It’s Monday morning, and after a long weekend of system trouble the cloud operations team is discussing what happened. It seems that several systems that were associated with a very advanced, new inventory management system enabled with machine learning had issues over the weekend. The postmortem concluded the following:
- The batch process that moved raw data from the operational database to the training database failed, as well as the auto recovery process. An ops team member who was working over the weekend attempted to resubmit but caused not one, but four partial updates that left the training database in an unstable state.
- This caused the knowledge models in the machine learning systems to train with bad data and required that the new information in the knowledge base be removed and the models rebuilt.
- Also, several outside data feeds, such as pricing and tax data, were updated at the same time to the training database. Although those worked fine, they too needed to be backed out of the knowledge database considering that the operational data was not in a good state.
- The system was unavailable for two days and the company lost $4 million, considering lost productivity, customer reactions, and PR issues.
This is not 2025; this is today. As enterprises find more uses for “cheap and good” cloud-based machine learning systems we’re finding that the systems that leverage machine learning are complex to operate. The ops teams do not expect the degree of difficulty and the complexity and are finding that they are undertrained, understaffed, and underfunded.
The assumption is that the cloud operations teams could handle cloud-based databases, cloud-based storage, and cloud-based compute with a fairly easy transition. For the most part that’s been the case, considering that cloud-based systems are similar to traditional systems.
However, systems based on machine learning have not yet been seen for the most part by operations teams. These systems have specialized purposes, as well as specialized systems—such as databases and knowledge engines—that have to be monitored and managed in certain ways. This is where the current operations teams are failing.
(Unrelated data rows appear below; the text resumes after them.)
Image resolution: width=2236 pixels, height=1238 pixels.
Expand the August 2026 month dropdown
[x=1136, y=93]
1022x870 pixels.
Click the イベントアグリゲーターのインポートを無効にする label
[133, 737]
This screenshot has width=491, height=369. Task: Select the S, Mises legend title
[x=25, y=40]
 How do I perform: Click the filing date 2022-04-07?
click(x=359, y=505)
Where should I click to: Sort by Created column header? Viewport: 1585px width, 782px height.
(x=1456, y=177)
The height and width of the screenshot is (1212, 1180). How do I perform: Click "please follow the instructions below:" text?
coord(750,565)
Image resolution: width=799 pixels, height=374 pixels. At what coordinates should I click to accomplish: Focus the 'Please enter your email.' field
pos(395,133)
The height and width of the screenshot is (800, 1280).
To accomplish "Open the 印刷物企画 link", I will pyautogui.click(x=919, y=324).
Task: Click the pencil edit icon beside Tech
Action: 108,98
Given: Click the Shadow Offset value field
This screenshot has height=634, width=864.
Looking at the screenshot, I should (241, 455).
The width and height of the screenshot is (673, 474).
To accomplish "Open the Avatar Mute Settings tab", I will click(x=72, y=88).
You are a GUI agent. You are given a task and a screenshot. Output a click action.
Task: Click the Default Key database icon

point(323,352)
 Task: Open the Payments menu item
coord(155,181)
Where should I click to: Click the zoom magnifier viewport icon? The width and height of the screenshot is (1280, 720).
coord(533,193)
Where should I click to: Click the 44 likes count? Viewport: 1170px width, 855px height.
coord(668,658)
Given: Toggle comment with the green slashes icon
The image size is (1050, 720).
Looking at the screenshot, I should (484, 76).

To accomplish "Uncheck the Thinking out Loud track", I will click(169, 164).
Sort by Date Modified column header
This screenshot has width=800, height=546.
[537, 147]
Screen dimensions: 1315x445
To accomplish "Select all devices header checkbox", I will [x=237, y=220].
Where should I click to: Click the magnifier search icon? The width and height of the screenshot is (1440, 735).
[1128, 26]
The fix is pretty easy to understand, but most enterprises are not going to like it, considering it means spending more dollars for ML cloudops or abandoning ML cloudops. Machine learning systems are technological chainsaws. If used carefully, they are highly effective. If mishandled they can be dangerous. Failures can go undetected, and if the system automatically uses the resulting bad knowledge, you could end up with huge issues that may not be discovered until much damage is done. More risk than reward, it seems.